▸ TASK INSTRUCTIONS:
1. Answer these questions from the blog post:
(a) What sign does the blog post say it is as though everybody is wearing?
(b) Which poet is named, and what question does the timid man in his poem ask?
(c) About how long ago was the piece first posted on the old blog?
2. Rewrite the part of the blog post between "T.S. Eliot in" and "you have to.", inclusive, changing "upset" to "hurt".

▸ EXCERPTED TEXT:
So if I say something to you and you feel like you want to cry, my sincere hope is that you will allow yourself your tears. Or laughter, or anger! But not walk away! I want you to learn how to keep being here anyway. This is one of the greatest gifts you can give each other here: be real and allow everybody else here to experience whatever they experience in encountering your realness. This is what makes The Art of Being different from what’s happening out there in the world. People are afraid to affect each other. It is as though everybody is wearing a ‘Do not disturb!’ sign. Then we are all isolated from each other, afraid to touch each other’s feelings. Our feelings are how we find each other!
T.S. Eliot in one of his poems has a very timid man ask: Do I dare disturb the universe? Yes, and each other. It’s all about your intention. If you have bad intentions, it just means that you need to make friends with the fears and wounds that drive them. If your intention is to open your heart, awaken into being and learn how to BE IN LOVE, that’s all the intention you really need. Then if your man is upset by your truth, let him be upset. And you can say to him, I’m sorry you’re upset, I love you anyway. You can even say goodbye with love if you have to.
April 21, 2013
I posted this on my old blog about 18 months ago. Something moves me to re-post it here today. Perhaps it has relevance for someone out there who reads my blogs?

▸ DATA RECORDS:

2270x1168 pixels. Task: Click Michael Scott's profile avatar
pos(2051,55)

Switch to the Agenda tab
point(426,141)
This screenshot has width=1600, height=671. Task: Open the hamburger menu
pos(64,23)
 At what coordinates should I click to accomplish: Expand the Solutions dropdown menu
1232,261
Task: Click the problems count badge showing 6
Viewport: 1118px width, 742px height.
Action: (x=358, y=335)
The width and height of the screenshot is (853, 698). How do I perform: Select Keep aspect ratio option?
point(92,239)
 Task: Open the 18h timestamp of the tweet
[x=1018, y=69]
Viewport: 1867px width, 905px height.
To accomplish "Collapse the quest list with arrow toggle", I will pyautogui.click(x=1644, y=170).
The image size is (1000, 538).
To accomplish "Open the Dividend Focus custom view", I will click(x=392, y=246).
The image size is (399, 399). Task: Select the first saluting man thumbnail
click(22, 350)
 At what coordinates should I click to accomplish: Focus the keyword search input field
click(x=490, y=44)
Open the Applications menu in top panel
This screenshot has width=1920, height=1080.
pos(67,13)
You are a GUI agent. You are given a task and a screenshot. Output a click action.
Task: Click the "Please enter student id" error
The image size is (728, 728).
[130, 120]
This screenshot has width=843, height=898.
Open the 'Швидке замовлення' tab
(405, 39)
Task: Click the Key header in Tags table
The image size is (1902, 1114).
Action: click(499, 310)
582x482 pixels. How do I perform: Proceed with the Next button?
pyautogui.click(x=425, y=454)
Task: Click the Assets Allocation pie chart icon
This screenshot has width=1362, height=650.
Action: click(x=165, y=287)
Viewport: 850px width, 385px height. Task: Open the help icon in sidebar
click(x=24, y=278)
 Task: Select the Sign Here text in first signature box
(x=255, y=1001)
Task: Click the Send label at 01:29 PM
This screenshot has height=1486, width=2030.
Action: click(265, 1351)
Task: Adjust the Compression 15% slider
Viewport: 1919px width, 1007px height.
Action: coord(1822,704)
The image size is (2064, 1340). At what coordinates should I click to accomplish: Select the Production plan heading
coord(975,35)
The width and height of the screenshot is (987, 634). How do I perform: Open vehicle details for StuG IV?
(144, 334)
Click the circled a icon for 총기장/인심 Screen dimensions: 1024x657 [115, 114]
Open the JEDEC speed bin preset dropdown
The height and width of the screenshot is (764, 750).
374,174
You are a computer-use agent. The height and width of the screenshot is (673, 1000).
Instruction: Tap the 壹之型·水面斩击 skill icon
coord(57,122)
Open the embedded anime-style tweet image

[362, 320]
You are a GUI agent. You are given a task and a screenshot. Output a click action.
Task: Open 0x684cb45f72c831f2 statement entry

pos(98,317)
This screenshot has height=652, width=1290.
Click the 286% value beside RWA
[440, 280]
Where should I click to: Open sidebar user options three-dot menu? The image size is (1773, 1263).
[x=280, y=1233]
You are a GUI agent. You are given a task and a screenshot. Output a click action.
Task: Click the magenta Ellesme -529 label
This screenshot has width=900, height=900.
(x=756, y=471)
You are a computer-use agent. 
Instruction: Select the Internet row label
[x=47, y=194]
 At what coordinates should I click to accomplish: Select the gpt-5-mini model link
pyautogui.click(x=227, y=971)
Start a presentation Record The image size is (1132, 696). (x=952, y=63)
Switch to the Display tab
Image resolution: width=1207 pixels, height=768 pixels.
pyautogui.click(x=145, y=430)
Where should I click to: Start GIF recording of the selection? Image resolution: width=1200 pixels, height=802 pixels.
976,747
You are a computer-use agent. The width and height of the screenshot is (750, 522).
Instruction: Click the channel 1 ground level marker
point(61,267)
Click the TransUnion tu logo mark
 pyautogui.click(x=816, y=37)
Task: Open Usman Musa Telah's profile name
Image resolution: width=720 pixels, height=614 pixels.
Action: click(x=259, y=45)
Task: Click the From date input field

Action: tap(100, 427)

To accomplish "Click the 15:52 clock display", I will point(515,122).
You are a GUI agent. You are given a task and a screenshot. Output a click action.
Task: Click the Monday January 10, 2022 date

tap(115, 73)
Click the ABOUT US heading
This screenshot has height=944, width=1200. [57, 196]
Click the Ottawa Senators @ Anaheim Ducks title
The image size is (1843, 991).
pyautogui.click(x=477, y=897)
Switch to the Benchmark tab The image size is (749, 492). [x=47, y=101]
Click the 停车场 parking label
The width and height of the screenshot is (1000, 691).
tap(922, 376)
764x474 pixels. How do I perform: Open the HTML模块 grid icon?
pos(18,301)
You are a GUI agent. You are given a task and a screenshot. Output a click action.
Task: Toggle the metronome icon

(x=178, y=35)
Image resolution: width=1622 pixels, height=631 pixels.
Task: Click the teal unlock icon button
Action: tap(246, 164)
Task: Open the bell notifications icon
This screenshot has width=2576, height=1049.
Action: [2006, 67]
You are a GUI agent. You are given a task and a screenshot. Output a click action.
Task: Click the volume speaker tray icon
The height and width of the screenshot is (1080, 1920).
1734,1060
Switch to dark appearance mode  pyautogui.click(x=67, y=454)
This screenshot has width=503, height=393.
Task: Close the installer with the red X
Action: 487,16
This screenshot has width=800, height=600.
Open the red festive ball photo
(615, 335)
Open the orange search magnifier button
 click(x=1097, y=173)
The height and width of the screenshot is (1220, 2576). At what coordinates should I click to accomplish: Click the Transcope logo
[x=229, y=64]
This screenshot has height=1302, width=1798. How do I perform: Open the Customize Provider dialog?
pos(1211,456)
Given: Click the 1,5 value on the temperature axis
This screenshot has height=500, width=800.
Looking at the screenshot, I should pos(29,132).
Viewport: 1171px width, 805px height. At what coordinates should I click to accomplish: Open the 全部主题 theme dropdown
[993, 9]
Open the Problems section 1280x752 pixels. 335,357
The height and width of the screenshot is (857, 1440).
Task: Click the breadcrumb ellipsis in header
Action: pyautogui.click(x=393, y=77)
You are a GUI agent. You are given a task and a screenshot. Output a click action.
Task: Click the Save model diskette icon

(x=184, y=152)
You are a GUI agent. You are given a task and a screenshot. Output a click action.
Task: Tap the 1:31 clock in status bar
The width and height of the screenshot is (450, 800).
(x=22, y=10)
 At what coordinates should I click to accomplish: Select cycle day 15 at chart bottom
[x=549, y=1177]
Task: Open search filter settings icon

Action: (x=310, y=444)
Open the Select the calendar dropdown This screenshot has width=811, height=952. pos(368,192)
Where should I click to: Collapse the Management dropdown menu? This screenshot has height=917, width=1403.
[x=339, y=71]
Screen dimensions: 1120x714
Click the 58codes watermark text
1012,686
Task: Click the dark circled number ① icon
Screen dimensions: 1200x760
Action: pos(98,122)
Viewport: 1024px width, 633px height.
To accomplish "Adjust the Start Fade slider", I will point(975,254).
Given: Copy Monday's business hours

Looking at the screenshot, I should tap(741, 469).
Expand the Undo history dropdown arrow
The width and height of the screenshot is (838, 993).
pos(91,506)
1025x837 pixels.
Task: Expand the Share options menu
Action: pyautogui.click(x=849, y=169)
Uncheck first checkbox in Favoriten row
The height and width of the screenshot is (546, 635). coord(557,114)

▸ TASK-BY-TASK RESULTS:
1.
(a) A ‘Do not disturb!’ sign.
(b) T.S. Eliot; the man asks, "Do I dare disturb the universe?"
(c) About 18 months ago.

2.
T.S. Eliot in one of his poems has a very timid man ask: Do I dare disturb the universe? Yes, and each other. It’s all about your intention. If you have bad intentions, it just means that you need to make friends with the fears and wounds that drive them. If your intention is to open your heart, awaken into being and learn how to BE IN LOVE, that’s all the intention you really need. Then if your man is hurt by your truth, let him be hurt. And you can say to him, I’m sorry you’re hurt, I love you anyway. You can even say goodbye with love if you have to.